When comparing the sensitivity of this type of pressure sensor, GF (Gaug
e Factor). Using the GF value, the sensitivity of the pressure-sensitive resistor 4 of this embodiment and the sensitivity of the conventional pressure-sensitive semiconductor chip are compared as follows.

That is, the sensitivity of the pressure-sensitive resistor 4 in this embodiment is GF = 10-30, which is smaller than the sensitivity GF = 50-100 of the pressure-sensitive semiconductor chip. However, since the zirconia substrate 3 has a strong viscosity, the zirconia substrate 3 can be greatly deformed with respect to pressure, and the output of the pressure-sensitive resistor 4 is compared with the output of the pressure-sensitive semiconductor chip. Can be substantially increased.

 Next, the thin film member 5 will be described.

The thin film member 5 separates the zirconia substrate 3 from the pressure guiding hole 12 side, protects the zirconia substrate 3 from corrosive liquid or gas entering through the pressure guiding hole 12, and has a thickness t.
Use metal foil or resin film of about 0.015 [mm].

[Effect of the Invention] This invention uses a zirconia substrate made of highly viscous zirconia ceramics as described above, forms a pressure-sensitive resistor having a piezo effect on the zirconia substrate by a thick film printing technique, and forms the zirconia. It is characterized in that the substrate is fitted into a recess provided at the center of the pedestal on the side receiving the positive pressure, and is bonded to the surface of the recess, which is inexpensive, excellent in productivity, and accurate in the zirconia substrate. This has the effect of providing a thick-film pressure sensor that can secure the bonding position and the bonding force with a simple configuration.

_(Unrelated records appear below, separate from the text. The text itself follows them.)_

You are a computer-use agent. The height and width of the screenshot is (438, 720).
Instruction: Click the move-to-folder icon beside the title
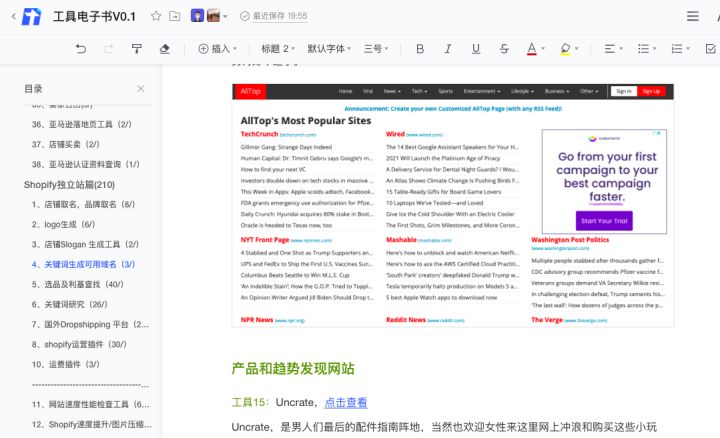[175, 16]
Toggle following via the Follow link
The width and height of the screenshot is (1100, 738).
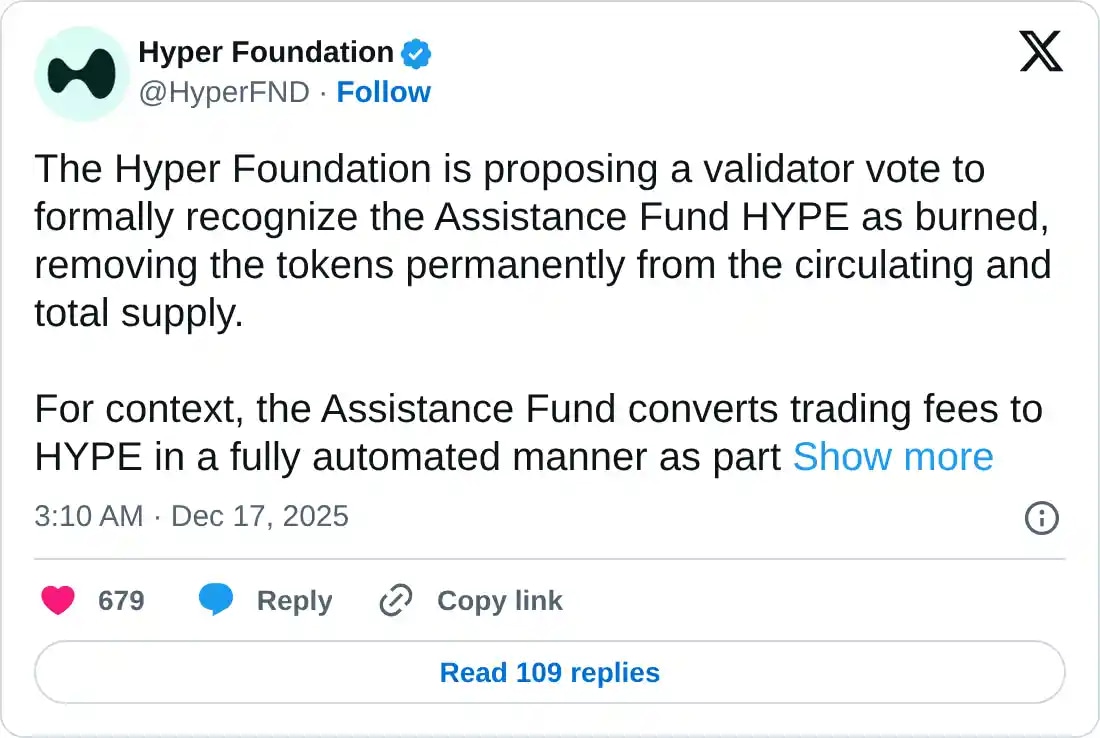click(x=383, y=92)
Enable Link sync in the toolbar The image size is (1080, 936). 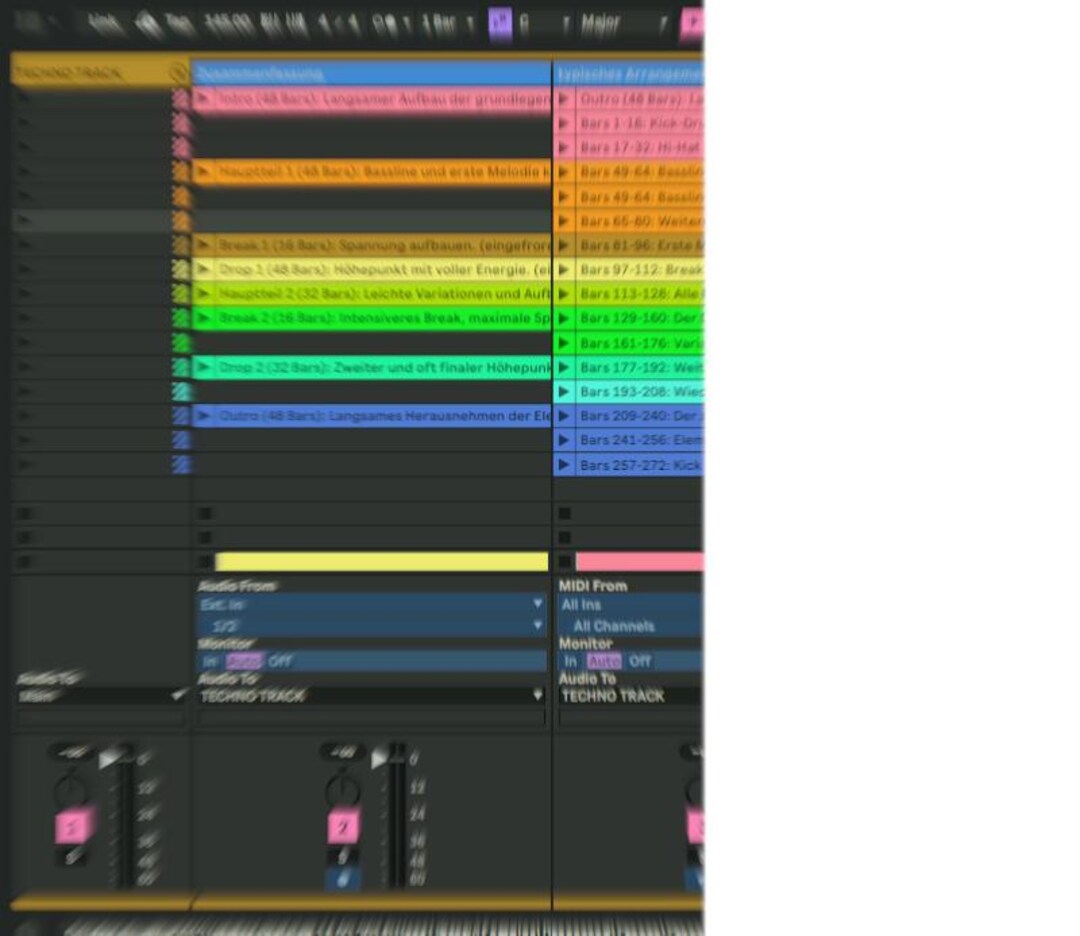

Further, the present invention can be used for an oil pressure switch or a pneumatic switch for detecting various pressures such as a hydraulic pressure and a pneumatic pressure.

[Brief description of the drawings]

FIG. 1 is a longitudinal sectional view showing a preferred embodiment of the present invention, FIG. 2 is a perspective view of a pedestal and internal terminals shown in FIG.
The figure is a perspective view of a thin film member provided in the thick film pressure sensor shown in FIG. 1 ... case, 2 ... pedestal, 3 ... zirconia substrate, 4
... pressure-sensitive resistor, 5 ... thin film.

Claims (1)

(57) [Scope of request for utility model registration] A hard case (1) having a pressure guiding tube (11)
And a pedestal (2) provided around the pressure guiding hole (12) of the pressure guiding tube (11), and fitted into a recess provided at the center of the pedestal (2) on the side receiving the positive pressure, and A zirconia substrate (3) bonded to the surface of the zirconia substrate, a pressure-sensitive resistor (4) formed by thick-film printing on the zirconia substrate (3), the case (1) and a cylindrical plate-shaped pedestal (2). A cap (7) sandwiched between the cap (7), a board (8) mounted on the inner wall of the cap (7), an external terminal (81) provided on the board (8) and projecting outward, A thick-film pressure sensor, comprising: (8) an internal terminal (82) for electrically connecting the zirconia substrate (3).